The book consists of the following categories:

  1. Organizations: Problems and ways to deal with organizational problems such as hypergroth, team sizing, productivity, etc.
  2. Tools: Using “Systems Thinking” to model your world, what to do when having to wear product management hat, vision and strategies, migrations, etc.
  3. Approaches: Saying no, ways engineering managers get stuck, settings organizational direction, etc.
  4. Culture: Selecting project leads, making your team as your first team, kill your heroes, stop doing it harder.
  5. Careers: Hiring, etc.

The major disappointment for me was the lack of examples. Because of that, it was very dry. It felt like you were reading a manual more than a journey which you can relate to.
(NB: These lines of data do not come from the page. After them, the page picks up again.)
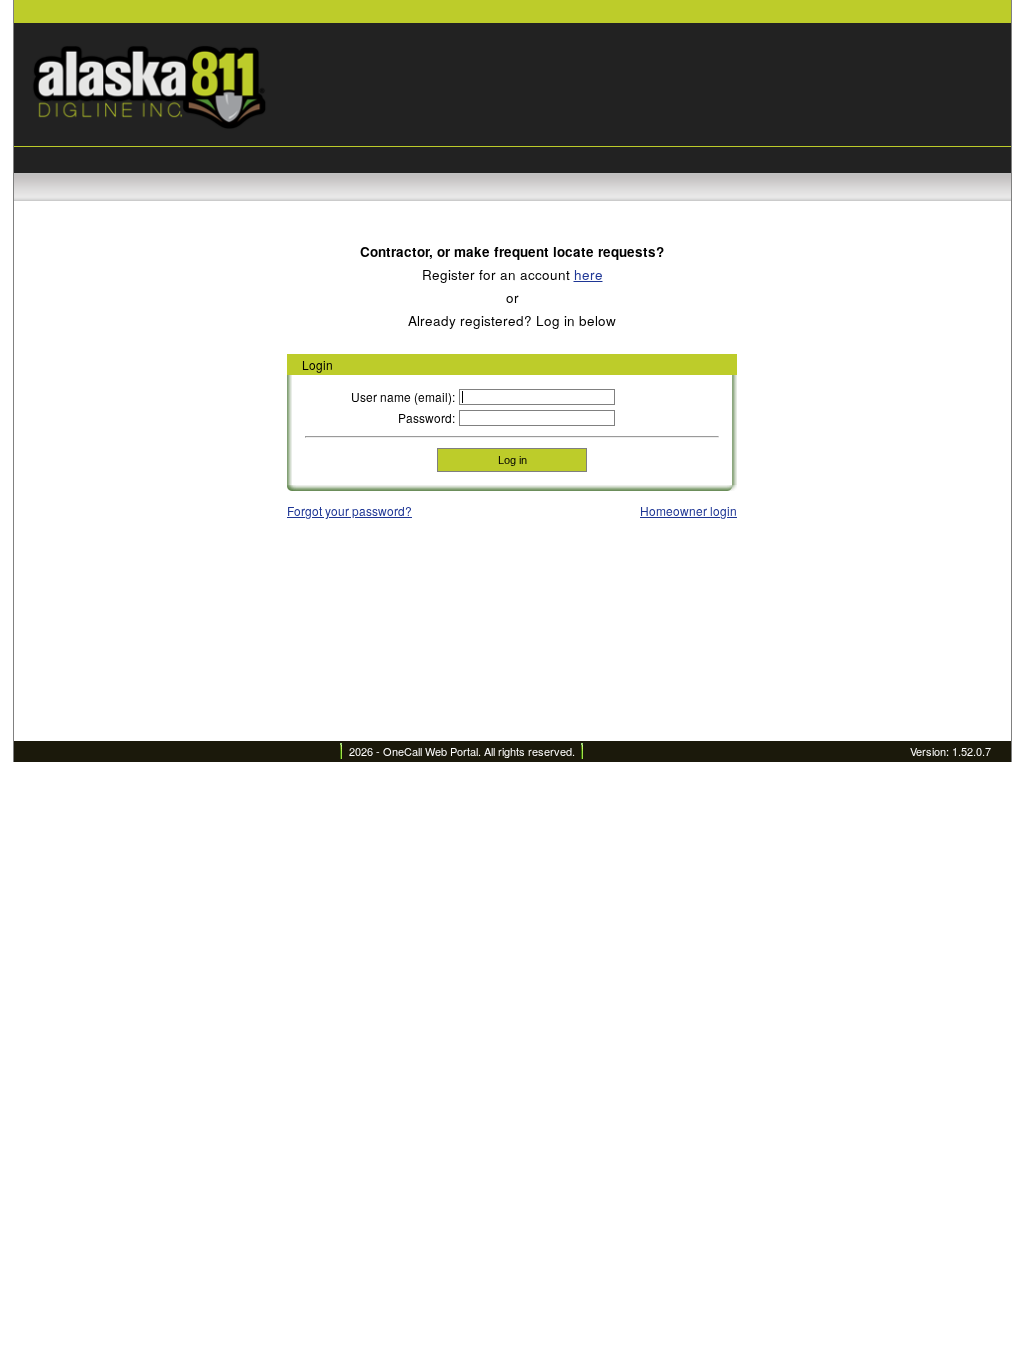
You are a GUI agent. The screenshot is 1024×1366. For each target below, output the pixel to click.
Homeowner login (688, 510)
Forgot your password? (349, 510)
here (588, 274)
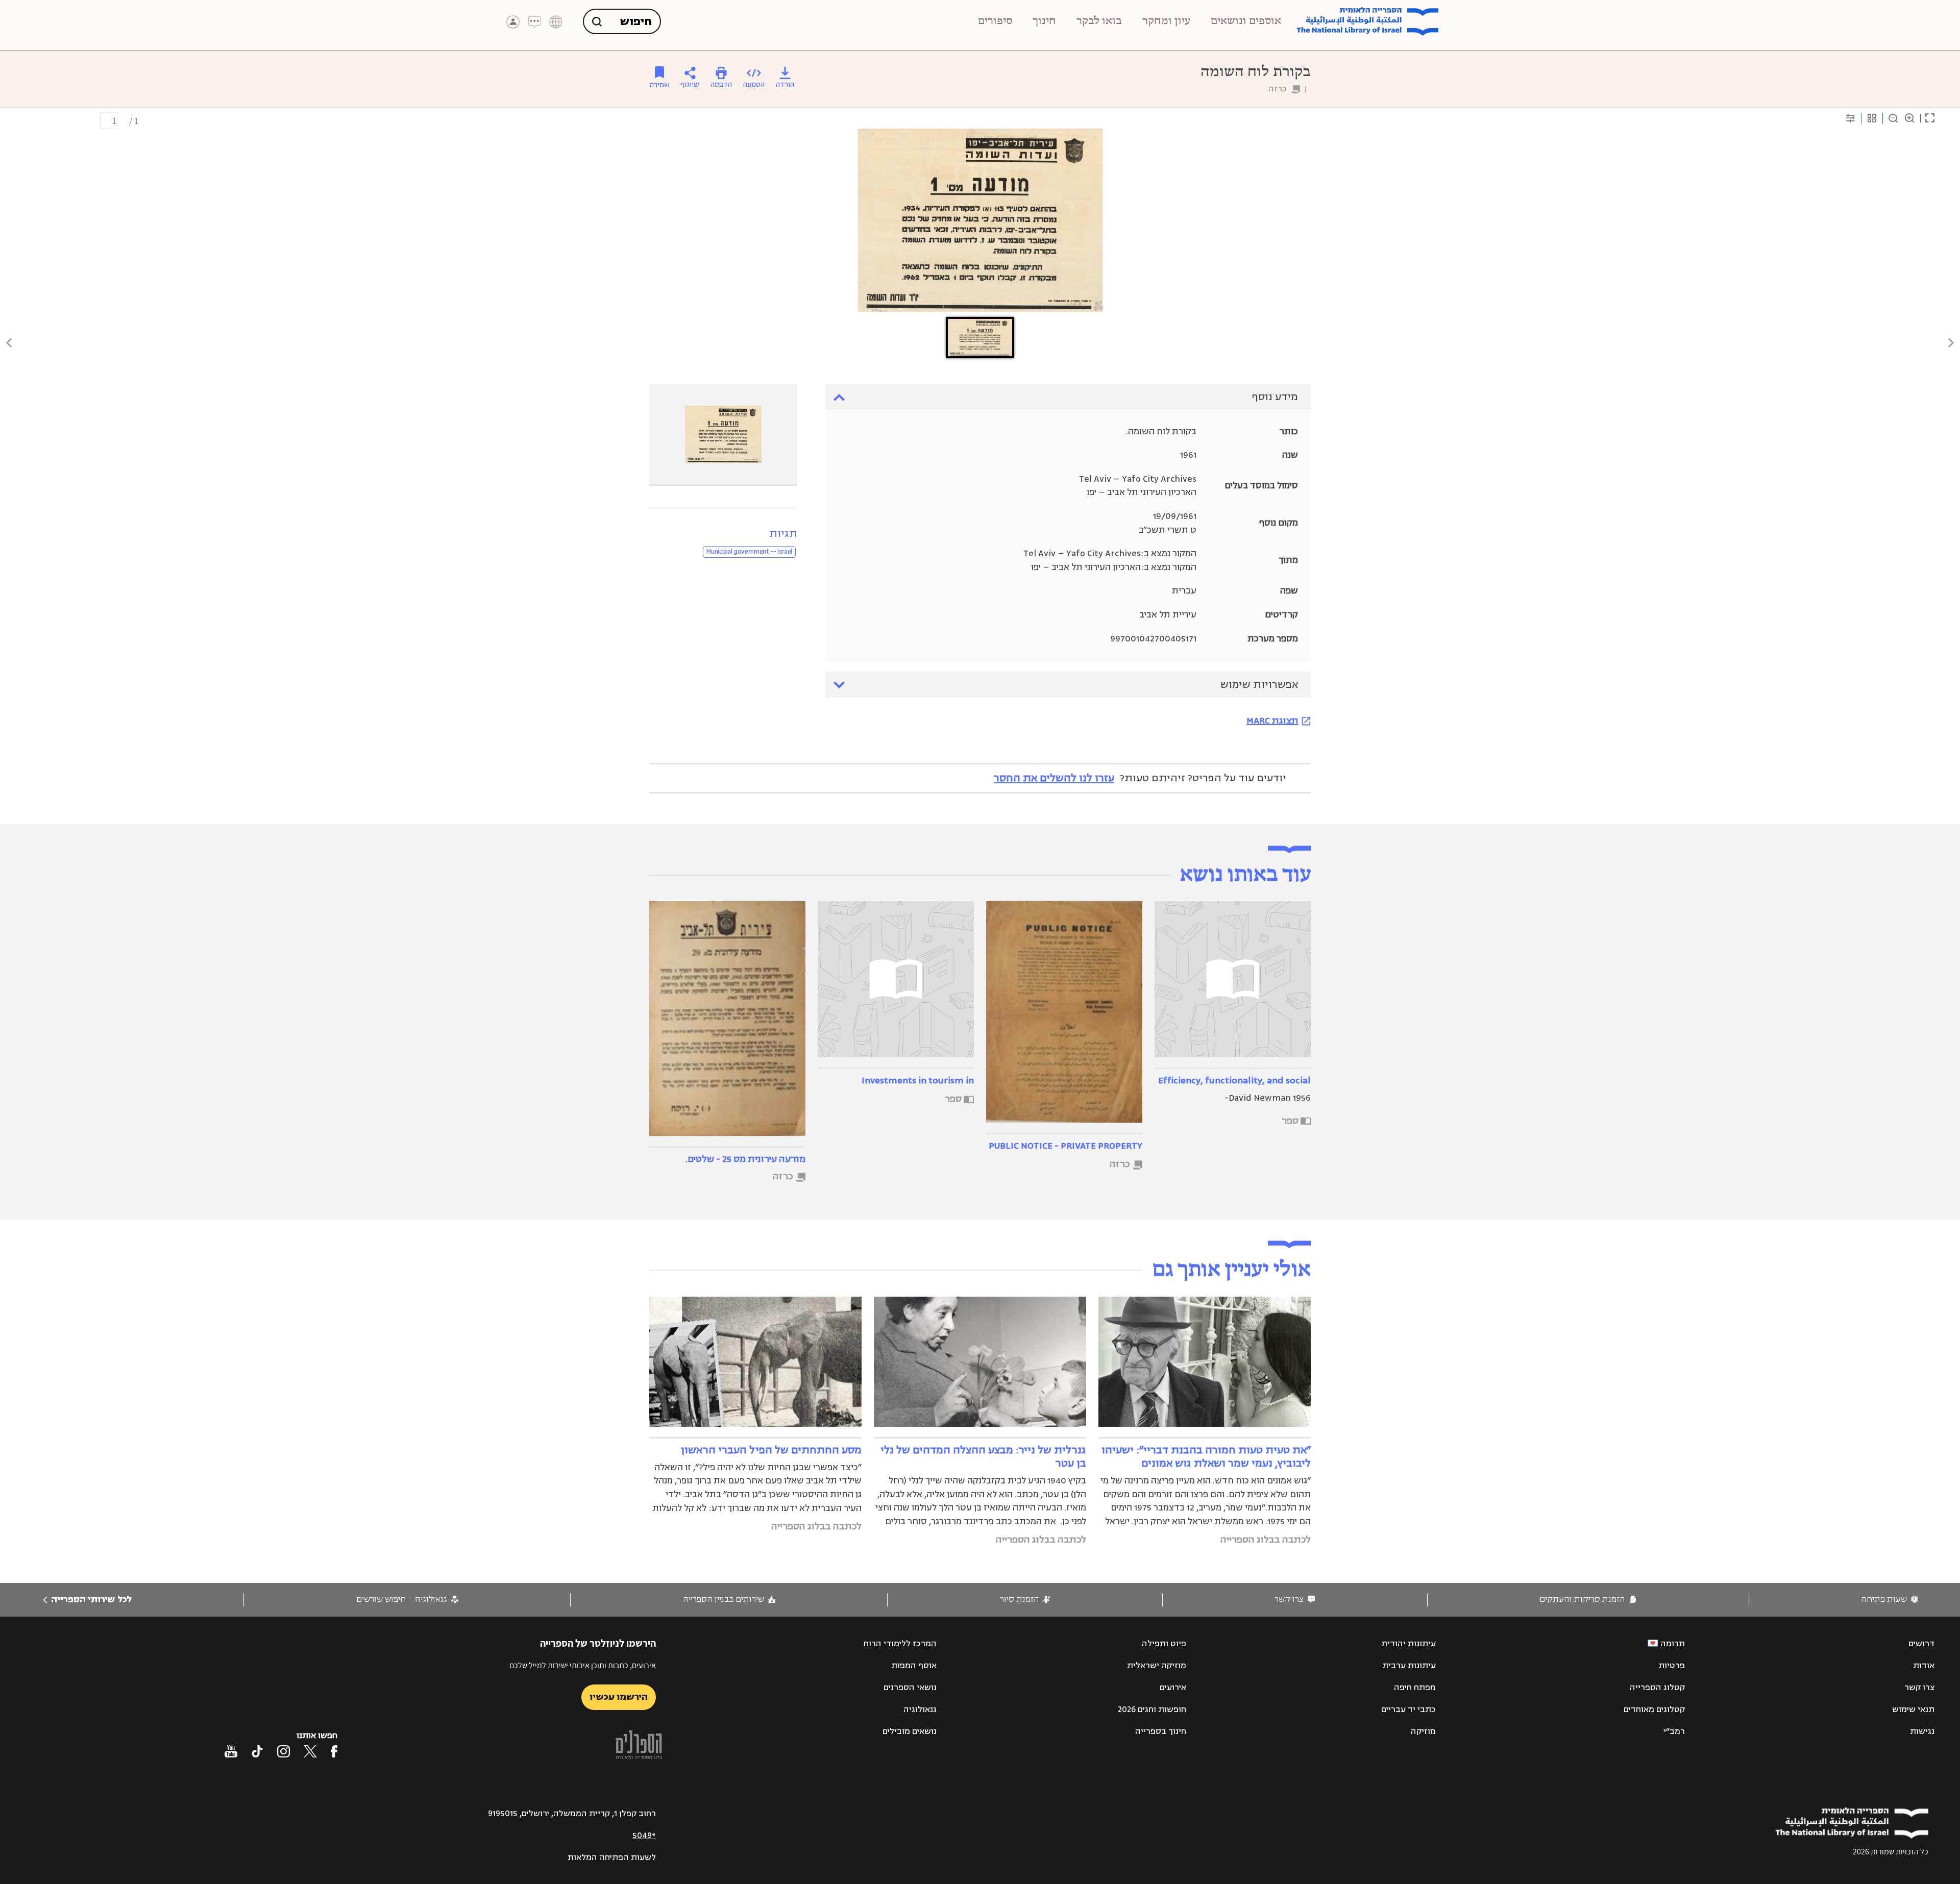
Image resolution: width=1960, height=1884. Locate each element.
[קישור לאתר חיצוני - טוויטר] (310, 1751)
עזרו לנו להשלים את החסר (1054, 778)
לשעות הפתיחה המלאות (612, 1857)
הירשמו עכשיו (619, 1696)
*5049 (644, 1835)
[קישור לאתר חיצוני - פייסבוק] (334, 1751)
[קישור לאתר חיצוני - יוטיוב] (231, 1751)
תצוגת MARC (1272, 720)
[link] (1889, 1599)
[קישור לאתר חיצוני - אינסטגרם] (283, 1751)
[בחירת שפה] (555, 22)
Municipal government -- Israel (749, 551)
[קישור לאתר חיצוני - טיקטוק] (257, 1751)
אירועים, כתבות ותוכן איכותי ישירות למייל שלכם (582, 1665)
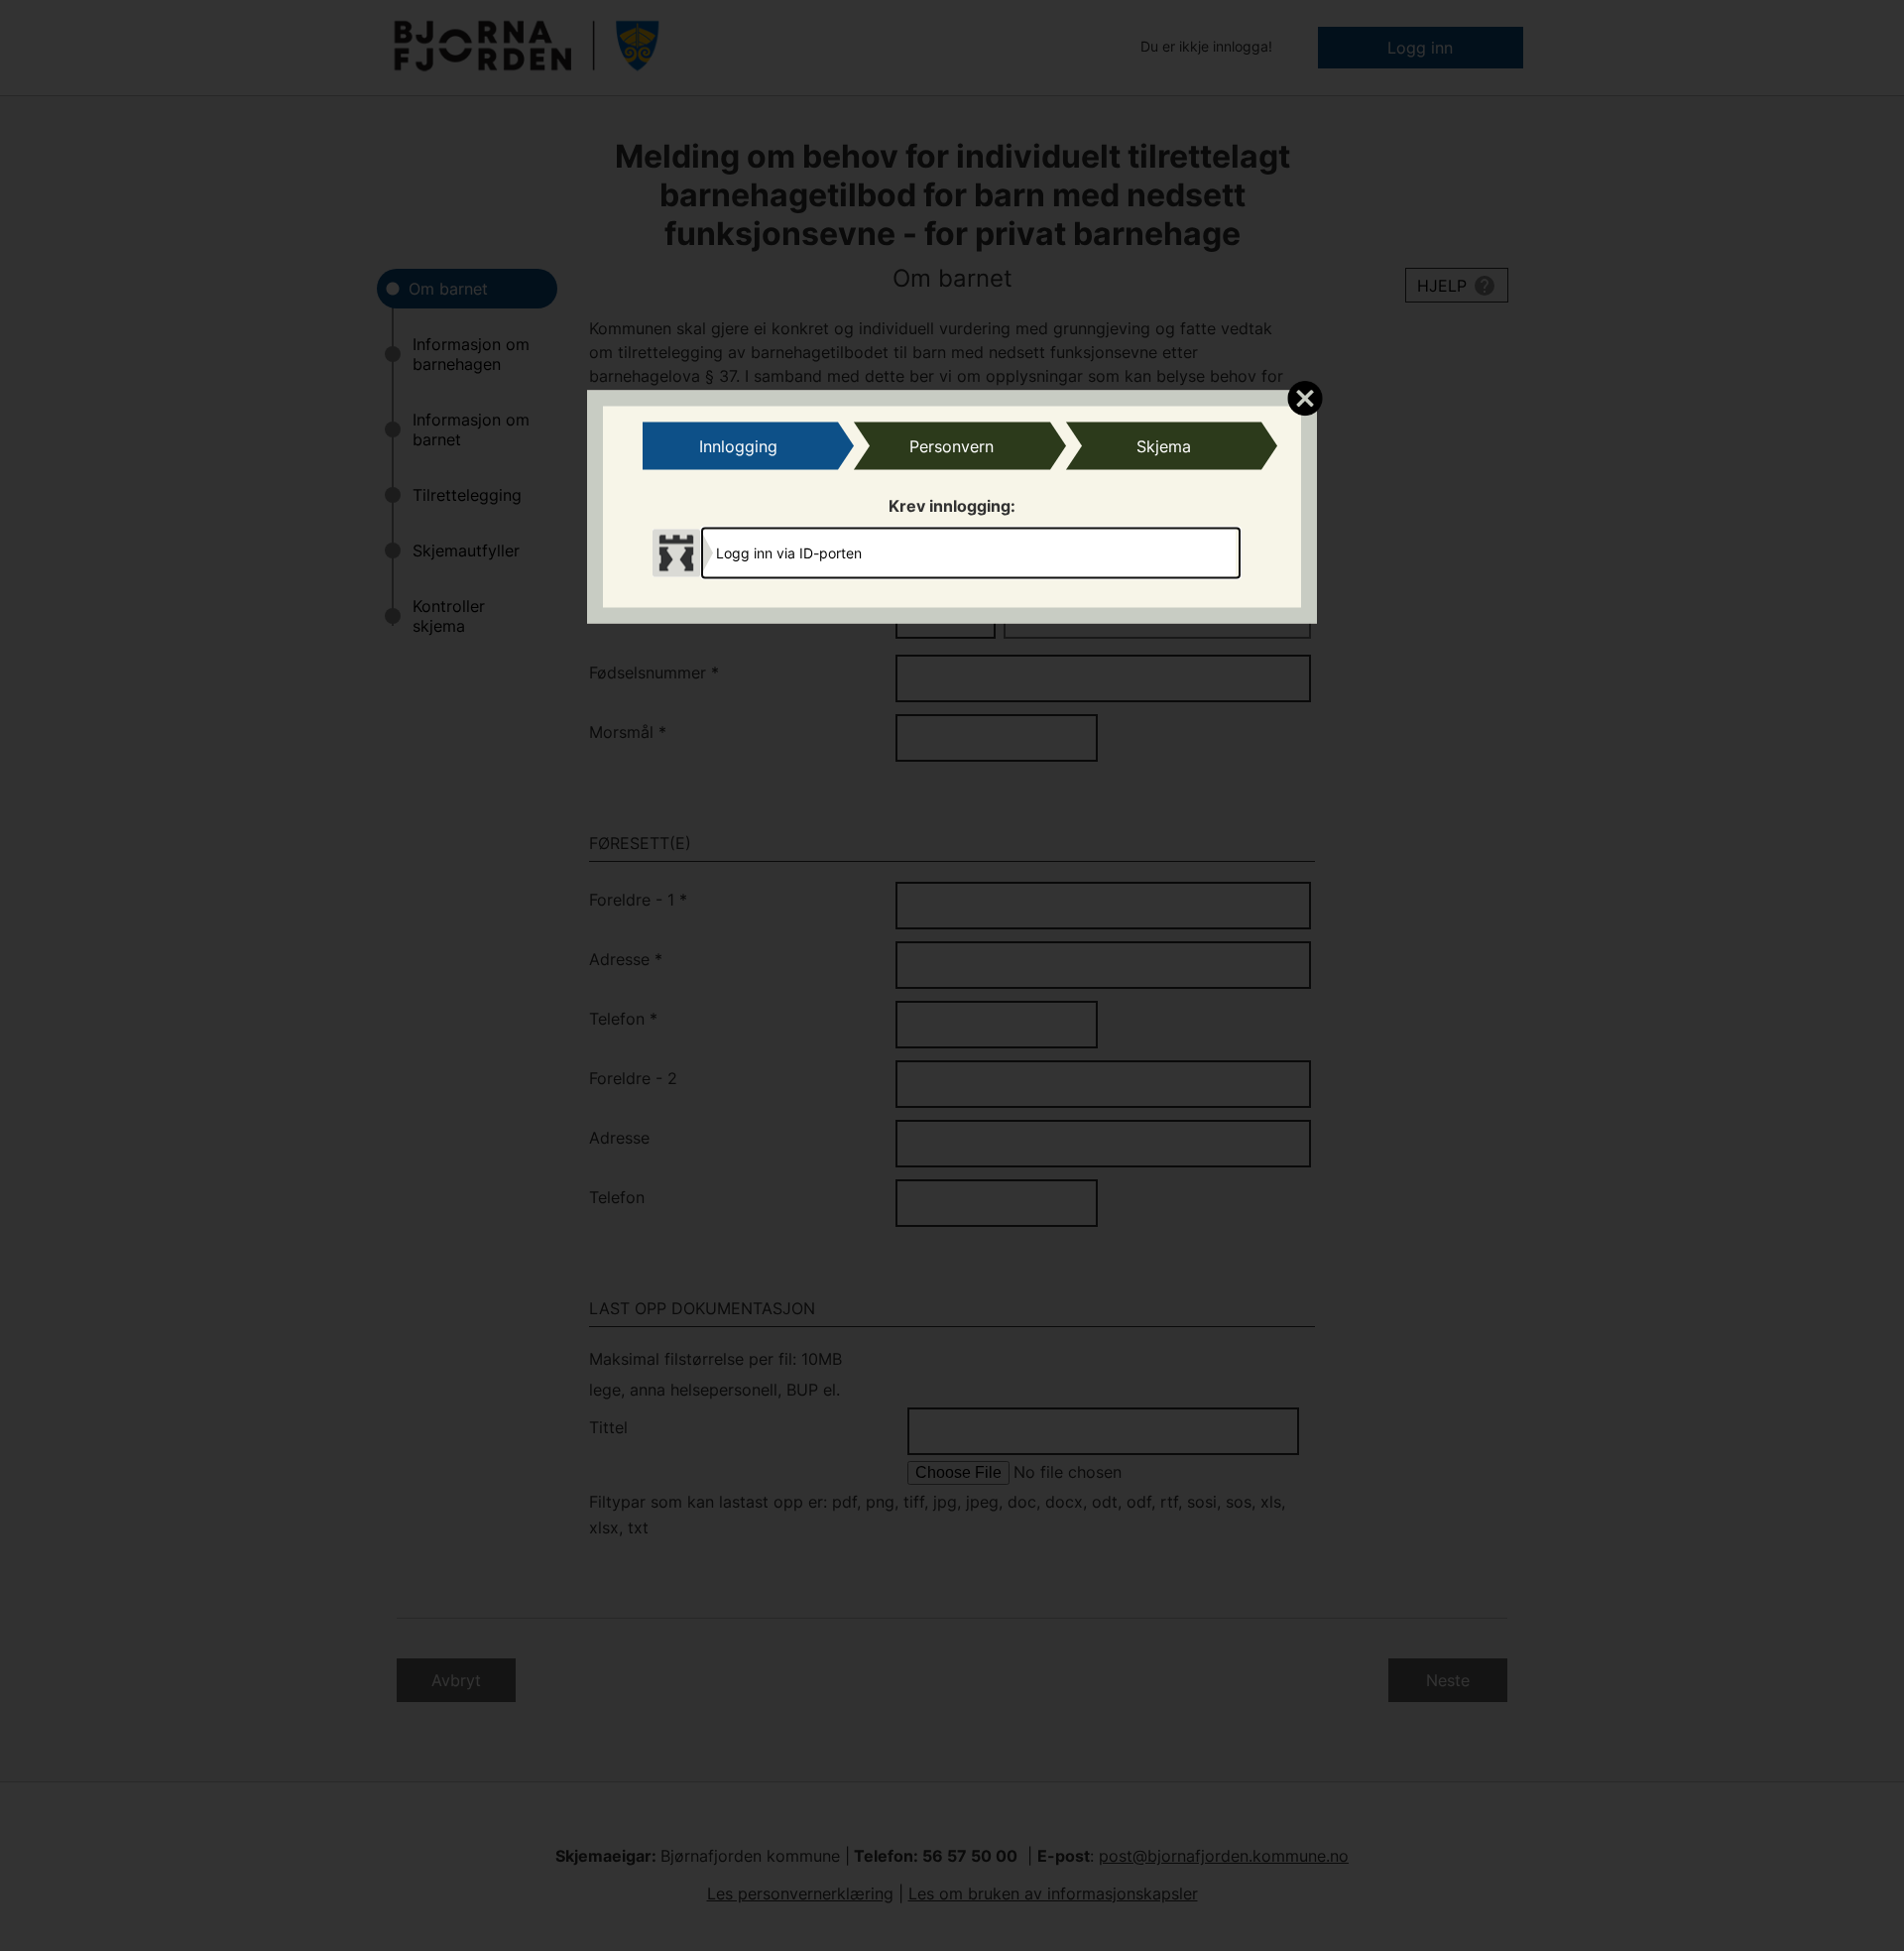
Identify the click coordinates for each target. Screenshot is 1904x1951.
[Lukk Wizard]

The areas I most enjoyed are:

  1. Running an enginering reorg. He is mentioning some good questions to re-think if the reorg is really the solution here.
  2. Four stages of the team. He identifies the following stages:
    1. Falling behind – in this stage, hire people until the team treads water.
    2. Treading water – in this stage, reduce the number of work in progress to allow the team deliver results.
    3. Repaying Debt – in this stage, add more time to the team so that they can finish up their technical debts.
    4. Innovating – in this stage, give the team some slack so that they can continue innovating. But don’t push the team into science project experimenting state, but instead find valued outcomes.
  3. Every internal problem can be traced back to missing or poor relationships problem. He says that with great relationships, every problem can be solved.
  4. People over process. With the right people, any process works. With the wrong people, no process works.
  5. Do the hard thing now.

Should you read it? I say yes if you are new to management. But it can give you some good reminders if you are doing management for some time.